New York City Council Approves 5-Cent Fee For Plastic And Paper Bags, Starting In October
New York City retailers will be required to collect a minimum fee of five cents for carryout bags, plastic or paper, as the result of legislation that narrowly passed through the City Council, 28 to 20.
With limited exceptions, the bill will apply to retail, convenience, and grocery stores in the city, and these retailers will be allowed to keep the fees. Although the bill will go into effect on October 1, it will not be actively enforced until April 2017. City mayor Bill de Blasio has expressed support for the legislation.
The main goal of the proposal is not to collect money from New Yorkers, but to change their behavior, and dependence on plastic bags, for the good of the environment. In other cities where similar fees have been enacted, there has been a rewarding drop in the use of plastic bags, which cannot be recycled.
"The fee is irritating, which is precisely why it works," Councilman Brad Lander and Councilwoman Margaret Chin, a main sponsor of the legislation, said in a statement. "We don't want to pay it so we'll bring bags instead. So the fact that it's irritating irritates a lot of people."

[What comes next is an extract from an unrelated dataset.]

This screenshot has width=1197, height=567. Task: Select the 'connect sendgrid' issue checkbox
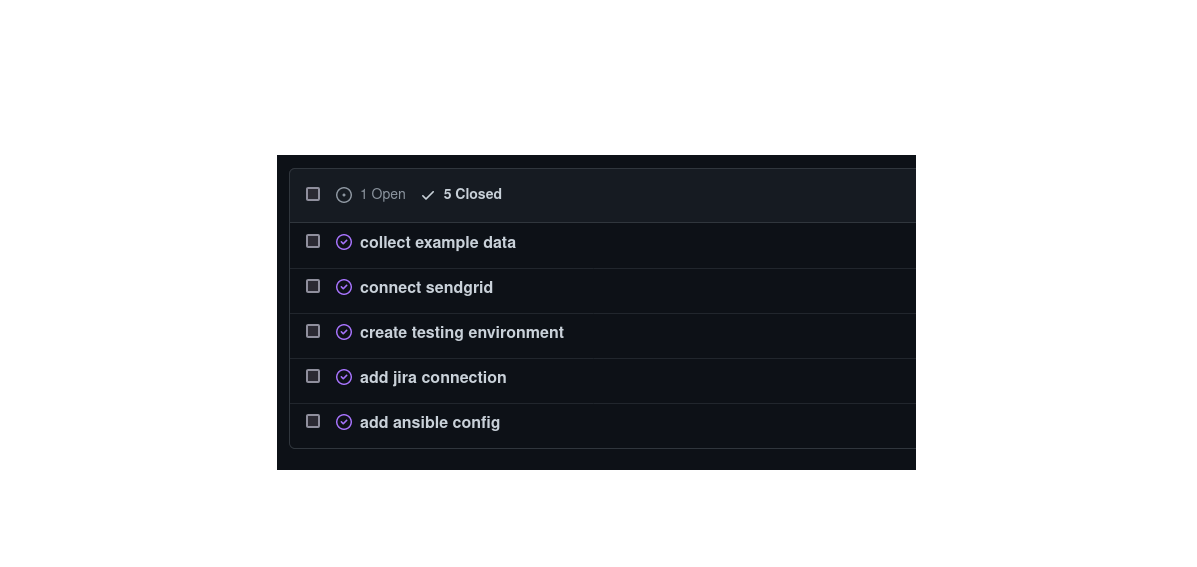(x=313, y=286)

Exemptions will apply to restaurants and street vendors, grocery stores when the bags are used to store meat and produce, soup kitchens, state-regulated liquor stores, and pharmacies that use paper bags for medicine. Food stamp recipients will also be exempt from the bill. Detractors of the bill have accused the city of seeking to enrich the private sector by taking from the poor and middle class, but city leaders insist that the measure is an important ecological initiative.
During a recent radio interview, Mayor de Blasio called the move "essential for the good of our environment," adding, "I think it'll change the behavior quickly and not hit people's pocketbooks in any meaningful way."